### What you will do
[A] Drawing on the ulcerative colitis study excerpt, explain in one to three sentences why the authors think mucosal microbiota and gene expression signatures could become clinically relevant.
[B] Copy the stretch of the ulcerative colitis study excerpt from "Clinical remission was" through "in the study.".
[C] Proceed with the ulcerative colitis study excerpt from where it stops.

### Source extract
____
Overall, our results showed that gut bacterial communities differed more between patient groups at week 0 than week 24 of anti-TNF therapy. We also showed that gut bacterial communities in each patient group demonstrated a shift in expression pattern resulting from treatment. Previous studies have reported differences in gut microbiota and gene expression between to anti-TNF therapy responders and non-responders47,48,49. Herein, we examined differences in gut bacterial communities and gene signatures among responders to anti-TNF therapy who did or did not achieve remission up to 72 weeks. Given that IBD follows a relapsing–remitting course, the proper management of IBD patients requires the ability to predict the clinical course and optimize therapeutic strategy. Thus, mucosal microbiota and gene expression signatures might be indicative of disease behavior and therefore have the potential to be of clinical relevance in the future.

Methods

Study design and patient population

This was a multi-center observational pilot study performed at Kindai University, Wakakusa Daiichi Hospital, and Ootori Stomach and Intestine Hospital. UC patients with no history of therapy with anti-TNF agents or immunomodulators treated with ADA between January 2016 and November 2017 were enrolled in this study. Six months after the initiation of ADA treatment, 9 patients achieved clinical remission and treatment was stopped. Patients were prospectively followed by IBD experts at regular outpatient clinic appointments. Clinical, biochemical, endoscopic, and radiological evaluation were performed during follow-up at each physician’s discretion. Endoscopy was performed at the start of TNF inhibitors (week 0) and at week 24, and biopsies were taken from the inflamed regions (rectum) and endoscopically uninflamed regions (ileum). Endoscopic scoring was performed in a blinded fashion by three investigators (Y.K., T.N., and H.K.). Trough ADA levels in the serum at week 24 were measured using the Humira/ADA ELISA Kit for humans (Alpha Diagnostics Intl. Inc., San Antonio, Texas).

Clinical remission was defined as a Simple Clinical Colitis Activity Index (SCCAI) of ≤ 250. Relapse was defined as a SCCAI ≥ 5 or the need for (re)treatment51. The non-relapse group was defined as patients who maintained remission until week 72 (Patient #4–7), while the relapse group was defined as patients who relapsed before week 72 (Patient #1–3 and #8–9). This study was approved by the ethical committee of the Kindai University Faculty of Medicine and other relevant institutions (#28–224). All methods were performed in accordance with the relevant guidelines and regulations. All patients provided informed consent prior to their enrollment in the study.
____
### Given information
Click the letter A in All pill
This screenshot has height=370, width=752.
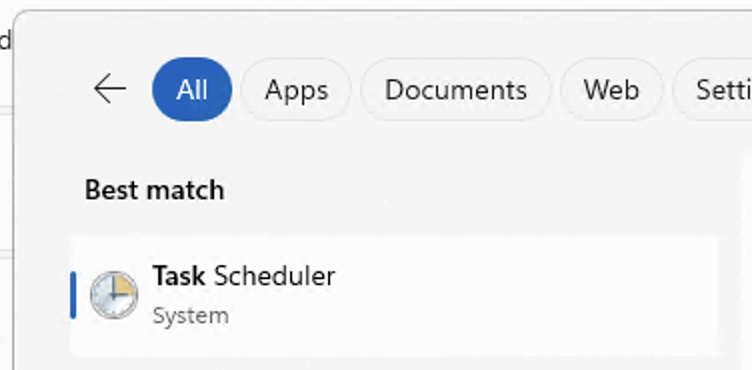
____
### Answers per task
[A] IBD follows a relapsing–remitting course, so managing patients properly requires the ability to predict the clinical course and optimize therapeutic strategy. Mucosal microbiota and gene expression signatures might indicate disease behavior, so they could have clinical relevance in the future.

[B]
Clinical remission was defined as a Simple Clinical Colitis Activity Index (SCCAI) of ≤ 250. Relapse was defined as a SCCAI ≥ 5 or the need for (re)treatment51. The non-relapse group was defined as patients who maintained remission until week 72 (Patient #4–7), while the relapse group was defined as patients who relapsed before week 72 (Patient #1–3 and #8–9). This study was approved by the ethical committee of the Kindai University Faculty of Medicine and other relevant institutions (#28–224). All methods were performed in accordance with the relevant guidelines and regulations. All patients provided informed consent prior to their enrollment in the study.

[C]
Microbiome and transcriptome analysis

DNA and RNA were extracted simultaneously from the same biopsy samples using the AllPrep DNA/RNA Mini Kit (Qiagen). DNA derived from uninflamed mucosae samples were subjected to 16S rRNA gene amplicon sequencing. Briefly, 16S rRNA amplicon sequences were processed based on previously described methods52,53, with additional modifications. Gene expression was evaluated using the AmpliSeq Transcriptome Human Gene Expression Kit (Thermo Fisher Scientific) according to the manufacturer’s instructions. Details of bioinformatics and supervised machine learning analysis methods are described in the supplemental methods.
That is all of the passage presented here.